Abruptly he dropped Meg’s arm, and turned away into the darkness; while Meg, stupefied by doubt, stumbled on, like a moth, towards the light. Through the gate … along the garden path … and when she bumped up against the wheelbarrow it scarcely registered on her mind at all. So little, indeed, that it might, after all, have been chance rather than caution which made her scramble past it on the side away from the well.
CHAPTER XXIII
MEG HAD NOT expected to sleep that night. She had come to the cottage tense and frightened, spurred on by a sense of climax; a mounting dread for herself; for Mildred; for them all.
She had stopped wondering if her fears were reasonable; she did not even know whether she was astonished or only relieved to find that Mildred was indeed waiting at the
cottage, the lamp lit, and everything apparently in order. Lying now in the great bed, midnight at hand, Meg recalled that her half-sister’s demeanour had been calmer, more reasonable, than it had been for days.

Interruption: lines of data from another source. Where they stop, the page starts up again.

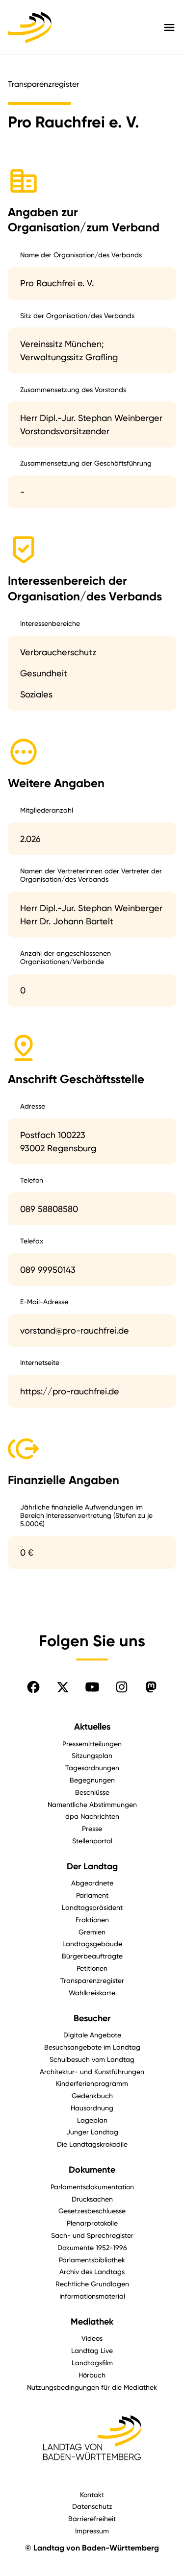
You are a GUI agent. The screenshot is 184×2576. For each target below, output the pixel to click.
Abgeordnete (92, 1883)
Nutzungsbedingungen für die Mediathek (92, 2387)
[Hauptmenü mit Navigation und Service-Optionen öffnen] (169, 27)
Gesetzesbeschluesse (92, 2210)
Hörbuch (92, 2375)
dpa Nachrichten (92, 1816)
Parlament (92, 1895)
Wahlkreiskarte (92, 1992)
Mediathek (92, 2321)
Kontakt (92, 2494)
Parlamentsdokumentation (92, 2186)
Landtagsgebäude (92, 1943)
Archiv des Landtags (92, 2271)
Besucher (92, 2018)
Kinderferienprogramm (92, 2083)
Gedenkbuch (92, 2095)
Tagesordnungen (92, 1767)
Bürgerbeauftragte (92, 1956)
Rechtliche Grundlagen (92, 2283)
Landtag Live (92, 2350)
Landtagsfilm (92, 2362)
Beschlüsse (92, 1792)
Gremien (92, 1932)
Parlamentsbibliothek (92, 2259)
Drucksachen (92, 2199)
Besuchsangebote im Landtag (92, 2047)
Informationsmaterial (92, 2296)
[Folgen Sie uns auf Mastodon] (151, 1687)
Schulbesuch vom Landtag (92, 2059)
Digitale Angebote (92, 2035)
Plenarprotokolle (92, 2223)
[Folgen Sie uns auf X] (63, 1687)
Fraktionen (92, 1919)
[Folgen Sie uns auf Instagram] (121, 1687)
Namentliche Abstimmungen (92, 1804)
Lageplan (92, 2120)
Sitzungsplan (92, 1755)
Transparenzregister (92, 1980)
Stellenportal (92, 1840)
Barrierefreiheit (92, 2518)
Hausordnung (92, 2108)
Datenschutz (92, 2506)
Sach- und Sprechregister (92, 2235)
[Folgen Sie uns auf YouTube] (92, 1687)
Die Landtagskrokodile (92, 2144)
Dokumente (92, 2169)
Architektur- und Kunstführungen (92, 2071)
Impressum (92, 2530)
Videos (92, 2338)
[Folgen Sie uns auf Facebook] (33, 1687)
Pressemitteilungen (92, 1743)
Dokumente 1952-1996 (92, 2247)
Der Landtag (92, 1866)
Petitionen (92, 1968)
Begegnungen (92, 1780)
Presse (92, 1828)
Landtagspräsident (92, 1907)
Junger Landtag (92, 2132)
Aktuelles (92, 1726)
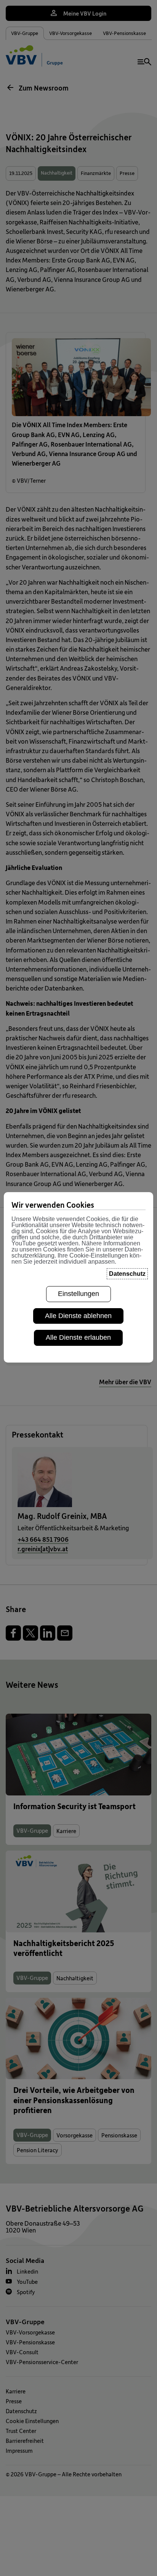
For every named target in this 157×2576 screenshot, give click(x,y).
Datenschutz (127, 1274)
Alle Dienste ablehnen (78, 1316)
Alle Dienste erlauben (78, 1337)
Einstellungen (78, 1294)
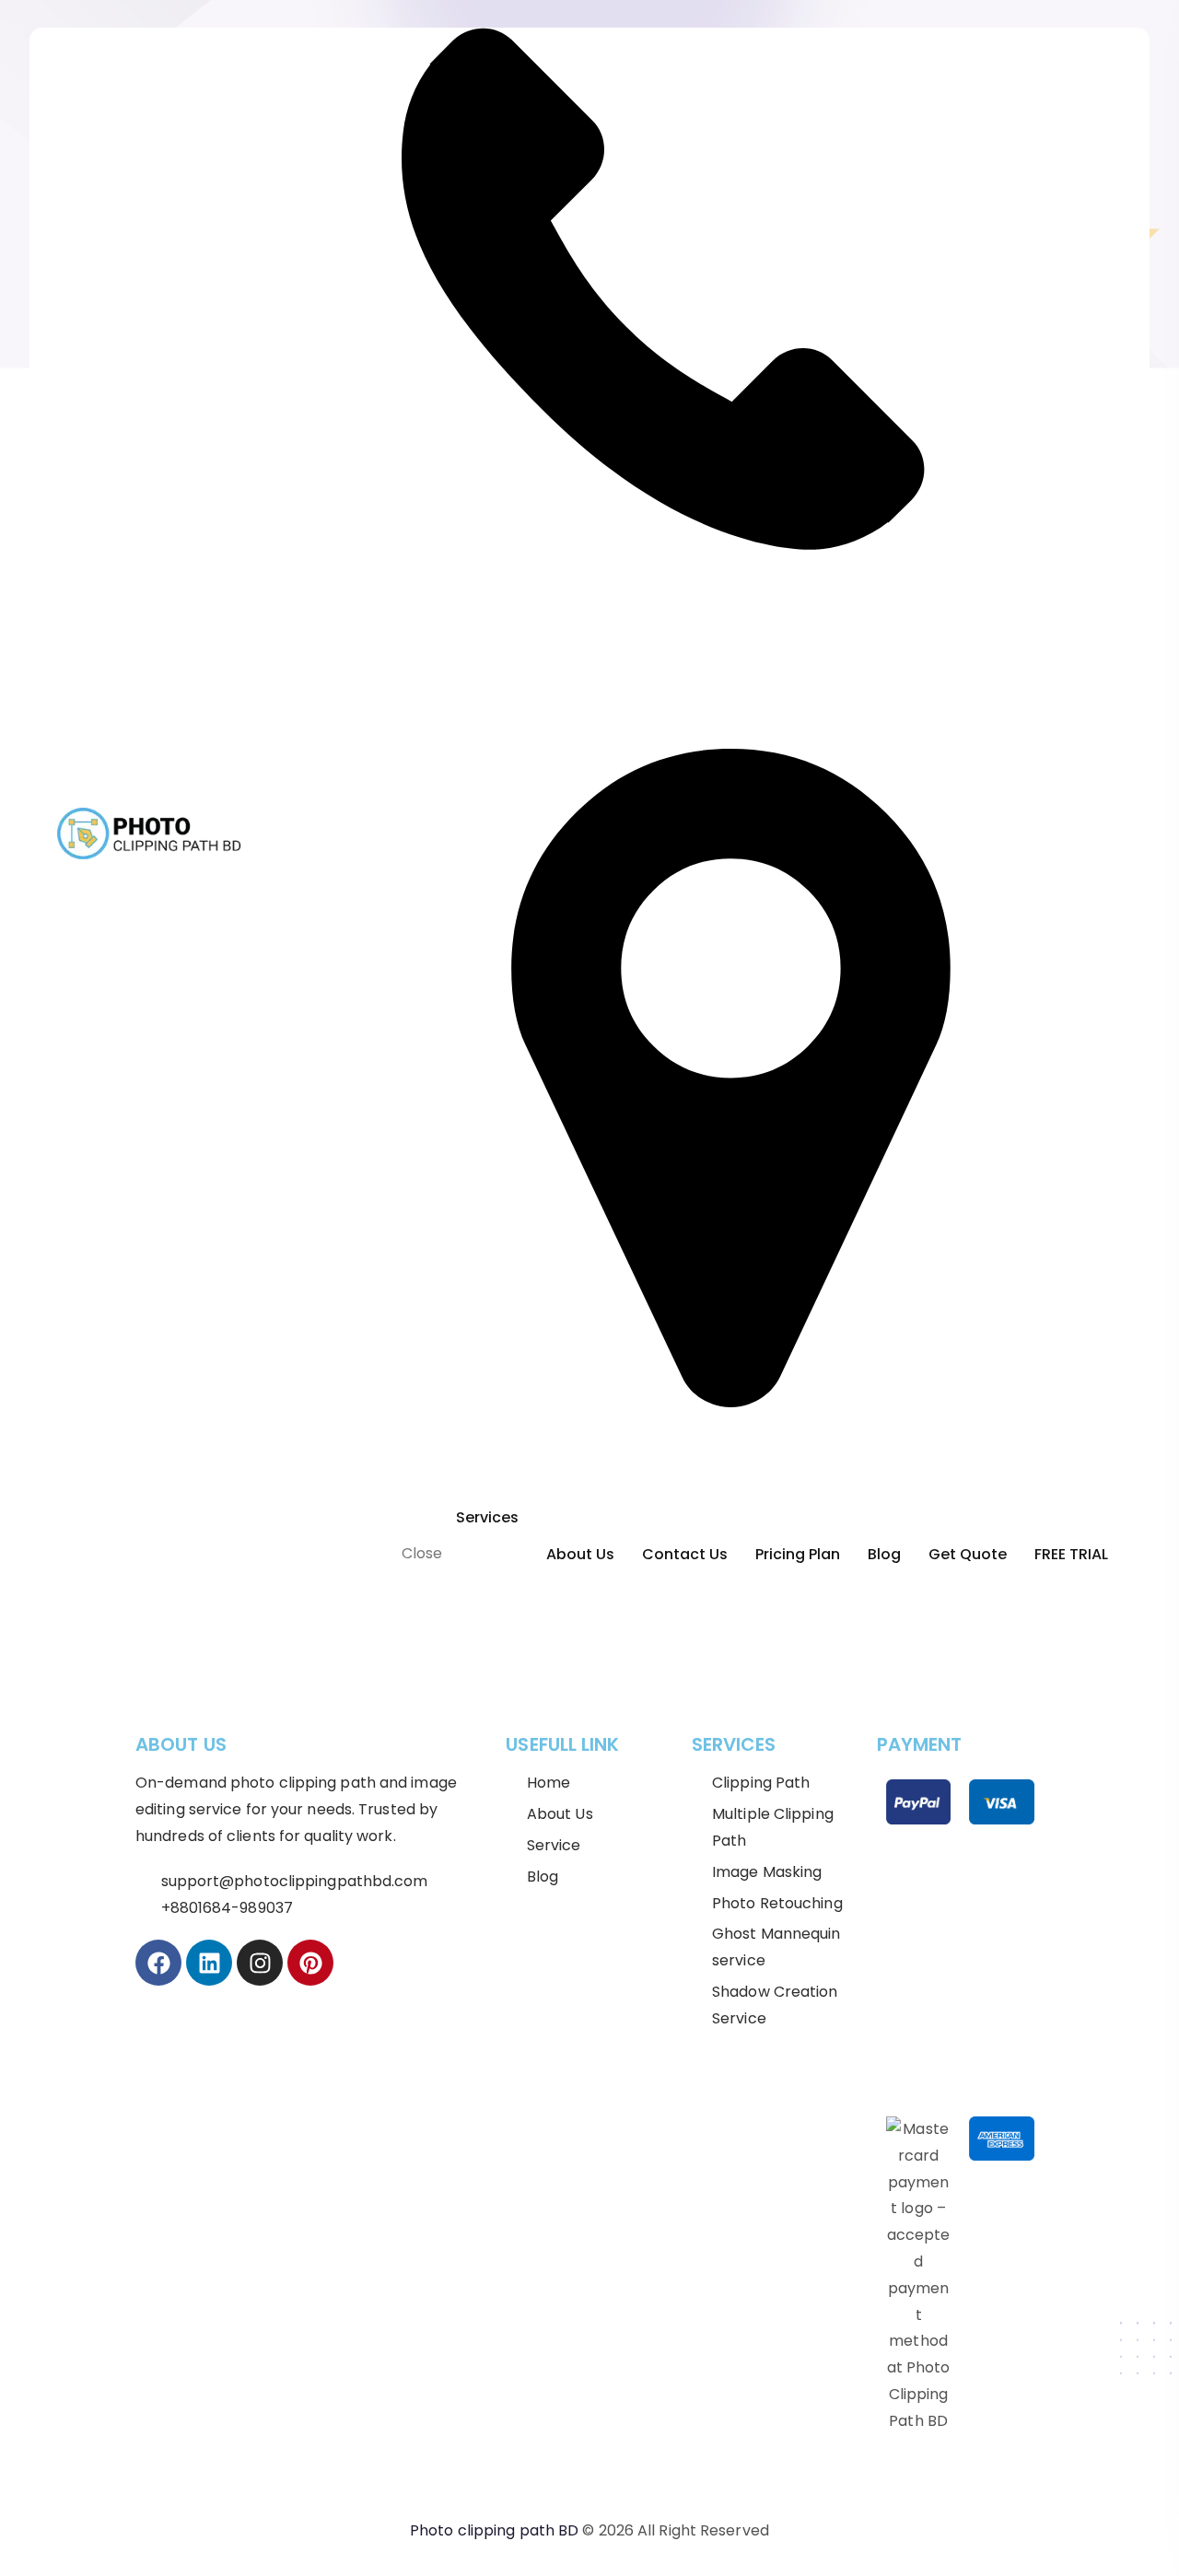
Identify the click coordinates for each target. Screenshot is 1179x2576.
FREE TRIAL (1071, 1554)
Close (422, 1553)
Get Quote (967, 1554)
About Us (580, 1554)
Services (487, 1517)
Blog (884, 1554)
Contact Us (685, 1554)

Not that Mildred had explained any of the things that had been puzzling Meg. She did not say where she had been all day; nor why, on this night of all nights, she should have come once more to the cottage. Perhaps she had taken it for granted that Meg would be there with her; or perhaps, now that the seventh hour of the seventh day had drawn so near, it’s fantastic terrors had begun to dwindle, as terrors, even not fantastic ones, are apt to do once they are close at hand.
Nor had Mildred thrown much light on the events of last night. She did not explain how she had managed to sleep through Meg’s screams; why she had left so early, and without a word, in the morning.
She had explained nothing; but, on the other hand, Meg had not asked her much. Whether it was simply that her brain was worn out with puzzling about it all; or whether she had, half consciously, already become aware that all these questions were now irrelevant and that the die was already cast; whatever the reason, the fact remained that Meg felt that evening that she just couldn’t be bothered with any of it any more. Mildred was found; she was apparently safe and well. Freddy had denied that he was Uncle Paul. And Philip was finding out the real facts. Any minute now, they might get a message. Except, of course, that Philip would be expecting Mildred to be at the hotel, not here; that might delay things a little. But anyway, after seven tomorrow morning the whole silly business would be over. There was just one more night to get through; that was all. One more night.
Against all her expectations, Meg fell asleep.
She woke to find that the first grey glimmer of dawn was already shaping the square of the window. She felt an extraordinary upsurge of triumph. The night was over! This last, dreaded night of climax, of nameless doom—it was already finished—it had been got through. The climax had fizzled out. Meg felt exultant—victorious—as if it was by her own exertion that the hours of darkness had been made to pass; that it was her skill, her persistence, that had brought to birth the day.